通过这次开源大模型课程的学习,我印象最深刻的扩散模型,我理解了它生成数据的核心过程。扩散模型分两步走。第一步是前向过程,它把原始数据(比如一张图片)一步步加上随机噪声。每一步加的噪声量是预设好的,由公式控制。经过很多步后,原始数据完全变成了一堆无意义的噪声。第二步是逆向过程,这是模型学习的重点。训练一个神经网络(通常是UNet结构)来学习如何逆转前向过程。这个网络的任务是预测每一步前向过程所添加的噪声具体是什么。训练的目标就是让网络预测的噪声和实际加进去的噪声尽可能一样。模型通过学习去除噪声,最终学会了从纯噪声中重建出原始数据的样子。
实际训练扩散模型有挑战。训练需要很强的计算资源,因为模型结构复杂,训练时间长,消耗内存多。

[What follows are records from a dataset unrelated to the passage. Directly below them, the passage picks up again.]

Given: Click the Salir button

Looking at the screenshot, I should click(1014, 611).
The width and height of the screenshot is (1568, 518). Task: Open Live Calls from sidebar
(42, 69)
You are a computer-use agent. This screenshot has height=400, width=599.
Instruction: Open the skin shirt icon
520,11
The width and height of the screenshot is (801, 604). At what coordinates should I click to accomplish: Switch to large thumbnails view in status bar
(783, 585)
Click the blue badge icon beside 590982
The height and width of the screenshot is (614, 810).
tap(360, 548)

需要使用混合精度训练和梯度累积等技巧来节省资源。需要选择噪声添加的步长计划(噪声调度),这会影响训练效果和生成质量。在生成新数据(采样)时,有不同算法可选,比如基础的DDPM或者更快的DDIM、PLMS等,需要在速度和生成质量之间做选择。当想让模型根据特定条件(比如文字描述)生成数据时,常用一种叫无分类器引导的技术。调节一个参数能加强生成结果和条件的匹配度,但参数过高会让结果看起来不自然。
扩散模型的应用很广。它最出名的是生成高质量的图片。结合文字理解模型,它能根据文字描述生成图片,或者修改图片(比如补全缺失部分)。开源工具让使用这些功能变得方便。扩散模型也被用在其他领域,比如生成新的分子结构用于药物或材料设计,因为它能学习复杂的数据分布规律。它也能生成音乐和视频,展示出处理时间序列数据的能力。
学习扩散模型让我有几点认识。模型通过先破坏数据(加噪声)再学习重建的过程,反而更深入地掌握了数据的本质结构。模型的训练和生成都是一个逐步优化的过程,每一步都在修正错误,最终得到好结果。开源社区提供了大量论文、代码和工具,极大地帮助了学习和实践。总之,扩散模型是一种强大的数据生成方法,原理清晰,应用广泛。掌握它需要理解其数学基础,应对训练中的工程挑战,并了解它在不同领域的潜力。这让我觉得这个方向值得继续学习和研究。